# Exercise goal:
In the text dated September 12, 2020 below, what certification does the son-in-law hold?

# Text provided:

----------------

Saturday, September 12, 2020

too sick to pray



Get em - jade Josephine
Leikeli47- Money

This week has sucked harder than any week except, ya know, all the others since March. Wow. WOW. Among many many other things, the duplex is the object of a flat out hostile takeover predatory lending feeding frenzy. A new for sale sign goes up every other minute in that zip, and I know why, how the home owners insurance and mortgage brokers and city ordinance units collude to harass a home owner into oblivion. WOW. But it is weird brown on black crime that I don't understand, as in little crowds of Indian American people huddle and leer on the street, then I get yet another text from a stranger offering help in "unloading my property". My son in law refuses to DO ANYTHING, will not so much as mow the lawn, nothing. The pregnant daughter is obviously no help, unemployed and dependent on mr can't be bothered, and he (with an AUTO MECHANICS CERTIFICATION couldn't even fix the van that I BOUGHT THEM and for which MY ELDERLY MOTHER gave them TWO MONTHS of her social security $$ for parts) is riding his bike to work and they're stranded. I lost track of the grammar of that sentence cz I'm so pissed that I can't keep track of verbs. He goes to work and comes home and doesn't beat her, that's all that can be expected, period.

----------------

# Provided material:
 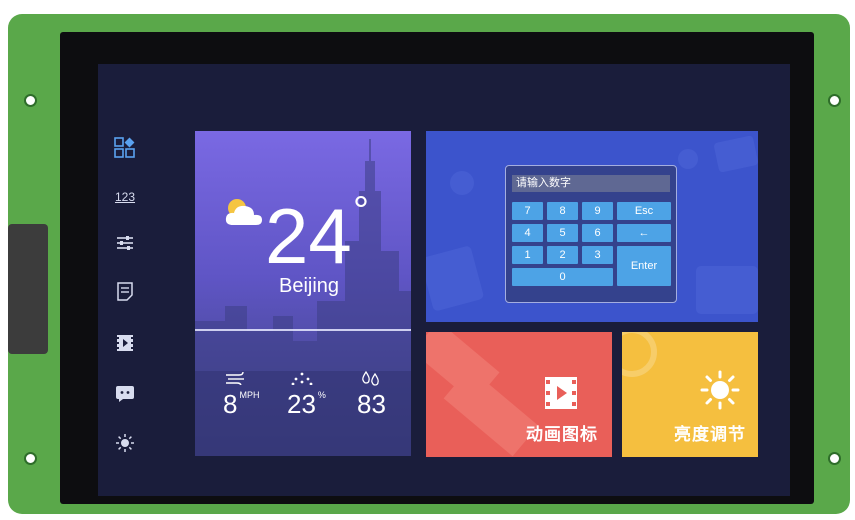 What do you see at coordinates (598, 211) in the screenshot?
I see `key-9: 9` at bounding box center [598, 211].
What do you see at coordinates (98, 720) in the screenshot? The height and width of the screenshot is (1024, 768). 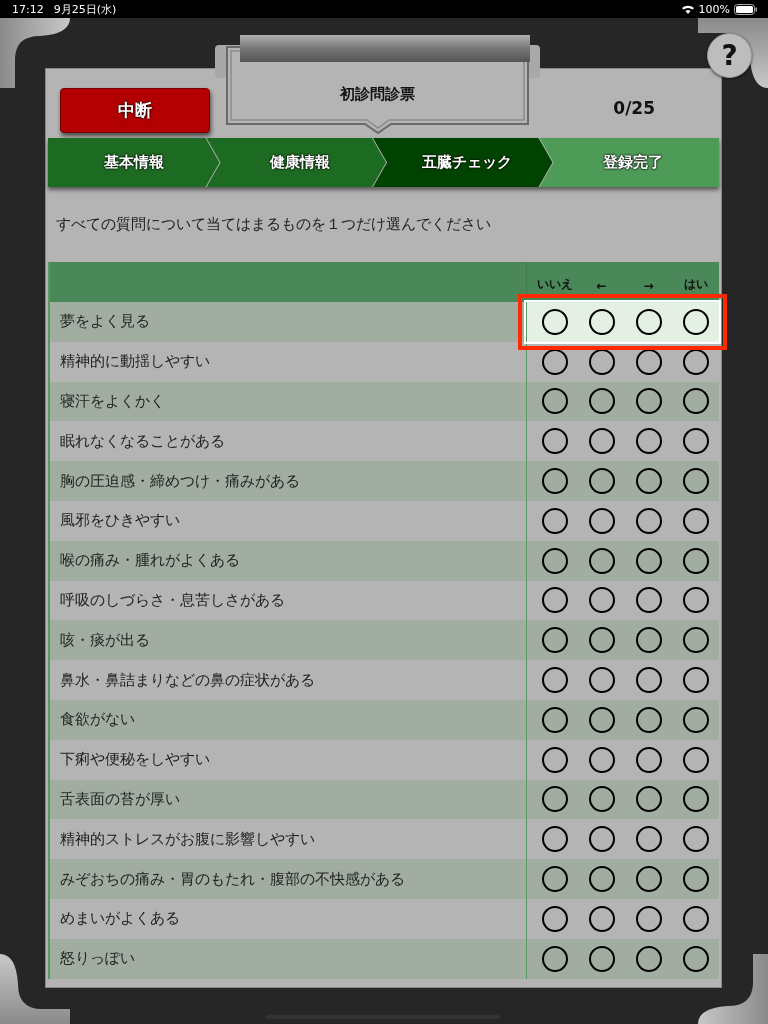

----------------

# Result for this exercise:
An auto mechanics certification.